Né à Tunis en 1966, il est âgé de 55 ans et des visas sur son passeport paraissent établir aussi des séjours au Mali.Selon les informations recueillies par « Mondafrique », il n’apparaît pas spontanément comme un « chien de guerre » notoire dans le petit milieu africain des mercenaires où on le déclare spontanément « inconnu au bataillon » des affreux.

Certes il est des vocations tardives.

C’est toutefois un ancien militaire, et plusieurs sources rapportent qu’il a travaillé souvent en RCA pour assurer la protection d’un certain nombre d’ONG. En Centrafrique, où sévit la guerre civile depuis dix ans, il est clair que la sécurité s’exerce dans des conditions différentes de la surveillance de Decathlon en région parisienne.

Il apparaît aussi que l’ancien militaire a notamment travaillé pour Sécurity Power, qui a longtemps régné sur le marché de la sécurité en Centrafrique, lorsque les relations étaient bonnes entre Bangui et Paris.

Des mercenaires russes du groupe privé Wagner

Troupes de marine

L’ADN de Security Power est celui des troupes de marine. Son fondateur, Philippe Marconnet, est un ancien colonel de cette troupe d’élite de l’armée française. Il est encore conseiller du commerce extérieur de la France.L’actuel DG de la boîte est également un ancien du 3e régiment de parachutistes d’infanterie de marine.Bref, certainement pas actuellement la meilleure carte de visite auprès du pouvoir en place, et de son vigilant conseiller à la « Sécurité Nationale », Valery Zakahrov.

Il y a 15 jours, RFI dans une enquête très documentée, révélait les exactions du contingent russe (500 hommes) et surtout de ses supplétifs les mercenaires du groupe Wagner, plus d’un millier d’hommes.Un inventaire à la Prévert : usage excessif de la force, arrestations arbitraires, viols collectifs et meurtres.

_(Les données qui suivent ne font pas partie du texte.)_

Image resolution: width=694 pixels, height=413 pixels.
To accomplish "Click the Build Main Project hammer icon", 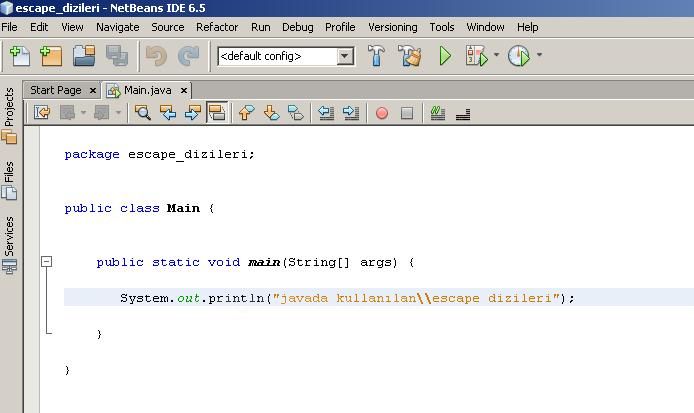I will [377, 56].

Un article qui avait eu un très fort retentissement et contraint l’ambassade russe à Bangui à réagir.Celle-ci dénonçait alors des « spéculations » et invitait RFI comme ses sources « à se focaliser sur l’investigation des crimes commis par les mercenaires des groupes armés. Notamment les atrocités de la CPC ». Elle incitait enfin « à mener une investigation impartiale » pour retrouver « qui sont leurs parrains et qui leur fournissent des armes ».

C’est peu ou prou ce dont est accusé médiatiquement – aujourd’hui – Juan Rémy Quignolot, lequel n’est semble-t-il à ce jour poursuivi que pour une simple détention illégale d’armes.

La réponse du berger à la bergère ?

(1) L’ANA est par ailleurs une ONG singulière puisqu’elle milite en faveur de la suppression de l’embargo sur les armes décidé par les Nations Unies en RCA. Un embargo dont la levée est aussi instamment réclamée par Moscou.